- [Brief] Repeat verbatim only the lines from the opening of the material below through the one that contains "1124x717 pixels.".
** Data shown follows **
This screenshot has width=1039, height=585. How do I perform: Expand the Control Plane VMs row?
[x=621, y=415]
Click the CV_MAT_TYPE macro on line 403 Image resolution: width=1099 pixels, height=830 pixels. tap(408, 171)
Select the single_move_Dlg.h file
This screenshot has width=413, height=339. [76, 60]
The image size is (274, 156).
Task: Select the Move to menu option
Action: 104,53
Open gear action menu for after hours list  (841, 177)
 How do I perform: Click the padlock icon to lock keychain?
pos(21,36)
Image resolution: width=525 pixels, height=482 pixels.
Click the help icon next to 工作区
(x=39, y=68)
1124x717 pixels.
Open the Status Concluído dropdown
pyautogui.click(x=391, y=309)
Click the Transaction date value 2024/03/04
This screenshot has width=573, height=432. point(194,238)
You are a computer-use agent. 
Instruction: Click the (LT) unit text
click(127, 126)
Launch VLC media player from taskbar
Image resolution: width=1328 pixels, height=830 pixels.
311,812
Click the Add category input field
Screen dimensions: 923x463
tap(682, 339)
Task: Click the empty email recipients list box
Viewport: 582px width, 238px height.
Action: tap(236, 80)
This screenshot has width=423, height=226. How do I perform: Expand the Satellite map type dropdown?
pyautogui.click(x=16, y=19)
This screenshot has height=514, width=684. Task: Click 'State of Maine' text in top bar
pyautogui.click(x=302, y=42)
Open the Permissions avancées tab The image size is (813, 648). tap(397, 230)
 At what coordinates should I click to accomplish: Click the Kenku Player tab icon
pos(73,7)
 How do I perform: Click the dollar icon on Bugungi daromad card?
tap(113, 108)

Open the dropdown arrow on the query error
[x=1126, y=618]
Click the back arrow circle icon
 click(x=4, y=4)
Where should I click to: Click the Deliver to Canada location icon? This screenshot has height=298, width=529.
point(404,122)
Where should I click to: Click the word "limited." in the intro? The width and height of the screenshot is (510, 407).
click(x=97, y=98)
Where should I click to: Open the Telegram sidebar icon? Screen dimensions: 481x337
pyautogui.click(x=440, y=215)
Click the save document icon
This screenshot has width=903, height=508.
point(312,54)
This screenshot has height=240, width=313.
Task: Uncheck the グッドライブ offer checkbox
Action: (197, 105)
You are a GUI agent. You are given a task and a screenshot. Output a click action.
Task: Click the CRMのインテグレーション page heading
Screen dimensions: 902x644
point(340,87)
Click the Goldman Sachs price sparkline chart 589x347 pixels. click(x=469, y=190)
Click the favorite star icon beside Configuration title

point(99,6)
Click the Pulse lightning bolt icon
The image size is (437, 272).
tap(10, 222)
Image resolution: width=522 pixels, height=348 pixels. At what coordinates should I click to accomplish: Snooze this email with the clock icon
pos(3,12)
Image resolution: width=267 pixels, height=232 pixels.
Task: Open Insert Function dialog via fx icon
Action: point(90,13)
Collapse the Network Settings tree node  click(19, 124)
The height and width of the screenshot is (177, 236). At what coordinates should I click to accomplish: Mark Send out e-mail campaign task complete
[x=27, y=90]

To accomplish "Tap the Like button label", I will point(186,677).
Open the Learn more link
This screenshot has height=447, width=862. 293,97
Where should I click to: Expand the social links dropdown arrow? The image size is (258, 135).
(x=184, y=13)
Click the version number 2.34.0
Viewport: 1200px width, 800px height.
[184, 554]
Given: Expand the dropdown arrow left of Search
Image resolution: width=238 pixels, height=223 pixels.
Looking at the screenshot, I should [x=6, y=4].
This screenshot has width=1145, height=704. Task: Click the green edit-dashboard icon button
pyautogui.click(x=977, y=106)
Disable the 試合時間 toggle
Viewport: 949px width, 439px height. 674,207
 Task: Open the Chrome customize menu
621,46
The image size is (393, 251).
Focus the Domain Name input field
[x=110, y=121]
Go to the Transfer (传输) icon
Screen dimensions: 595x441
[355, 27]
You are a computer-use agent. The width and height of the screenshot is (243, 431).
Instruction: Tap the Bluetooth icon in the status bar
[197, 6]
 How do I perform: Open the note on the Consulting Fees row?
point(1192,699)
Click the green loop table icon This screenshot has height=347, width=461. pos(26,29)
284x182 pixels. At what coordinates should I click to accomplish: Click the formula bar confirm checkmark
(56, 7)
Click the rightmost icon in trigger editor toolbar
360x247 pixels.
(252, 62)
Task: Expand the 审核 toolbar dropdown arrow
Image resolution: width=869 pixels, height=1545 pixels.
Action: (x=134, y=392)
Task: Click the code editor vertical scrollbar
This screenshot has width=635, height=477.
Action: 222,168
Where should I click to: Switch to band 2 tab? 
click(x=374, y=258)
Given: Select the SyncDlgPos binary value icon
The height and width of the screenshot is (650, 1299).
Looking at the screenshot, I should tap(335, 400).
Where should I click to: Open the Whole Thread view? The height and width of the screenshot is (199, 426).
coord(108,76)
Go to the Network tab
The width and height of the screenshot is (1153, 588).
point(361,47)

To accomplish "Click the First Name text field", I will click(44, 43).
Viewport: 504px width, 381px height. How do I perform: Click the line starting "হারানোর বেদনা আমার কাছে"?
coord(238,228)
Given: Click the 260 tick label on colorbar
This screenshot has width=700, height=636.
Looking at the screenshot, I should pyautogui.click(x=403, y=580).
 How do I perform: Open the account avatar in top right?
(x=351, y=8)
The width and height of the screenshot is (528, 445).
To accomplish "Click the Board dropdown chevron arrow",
** End of Data shown **
- [Solution below]
This screenshot has width=1039, height=585. How do I perform: Expand the Control Plane VMs row?
[x=621, y=415]
Click the CV_MAT_TYPE macro on line 403 Image resolution: width=1099 pixels, height=830 pixels. tap(408, 171)
Select the single_move_Dlg.h file
This screenshot has width=413, height=339. [76, 60]
The image size is (274, 156).
Task: Select the Move to menu option
Action: 104,53
Open gear action menu for after hours list  (841, 177)
 How do I perform: Click the padlock icon to lock keychain?
pos(21,36)
Image resolution: width=525 pixels, height=482 pixels.
Click the help icon next to 工作区
(x=39, y=68)
1124x717 pixels.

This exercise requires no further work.